O que sinto é movimento, circulação. Ai, no subir de mim, nesse criar do nada, perfeitamente absurdo, porque do nada nada se cria – e eu criei... Mas esse mesmo subir é ininteligível como subir montanha descalço, porque não subo além do que faço para me ver fazer, porque o agir é apenas simultânea consciência desse agir que dele se não desprende. Sei-me como homem que atua ou pensa, mas não vejo o meu eu a atuar ou a pensar.
Consegui, não sem alguns sofrimentos desnecessários, romper a solidão, a de sair e perambular pelas ruas sem rumo nem destino, porque a arranquei das mesmas portas do inferno e consegui despertar-me, re-nascer.

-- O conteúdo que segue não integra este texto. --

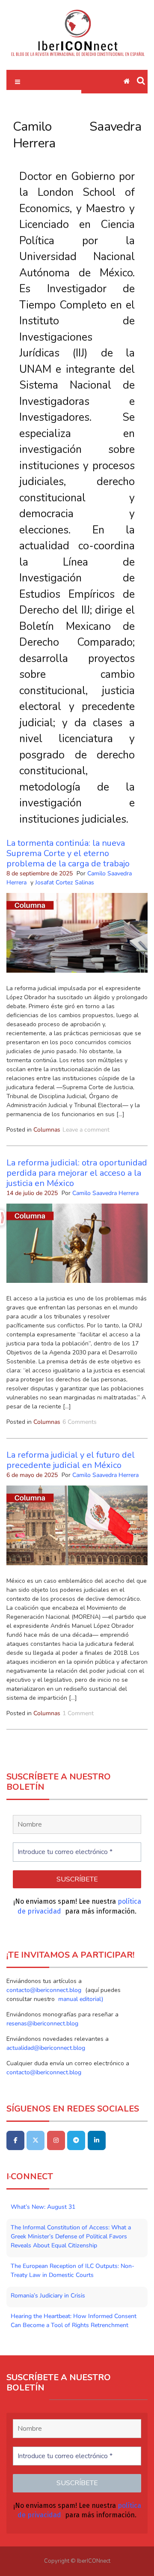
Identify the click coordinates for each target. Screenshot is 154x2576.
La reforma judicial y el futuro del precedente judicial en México (70, 1460)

Bocejos inscrevem a mesma atitude de afeto... Palavras algemadas, sem margem de possível sublimação, tecem, na oponibilidade de um dedo aos outros, a falha de gestos; cerram da súbita idéia de evidência o emudecer que me violenta, reduz-me a qualquer manifestação. Parvo crocitar tateia do mundo a realidade da língua. O som existe no coaxar absurdo, no gralhar descoordenado e informe. Toda a gralhada alheia passa por mim – a claridade turba-se, certa impotência atinge a pronúncia, labirinto de caminho imprevisível.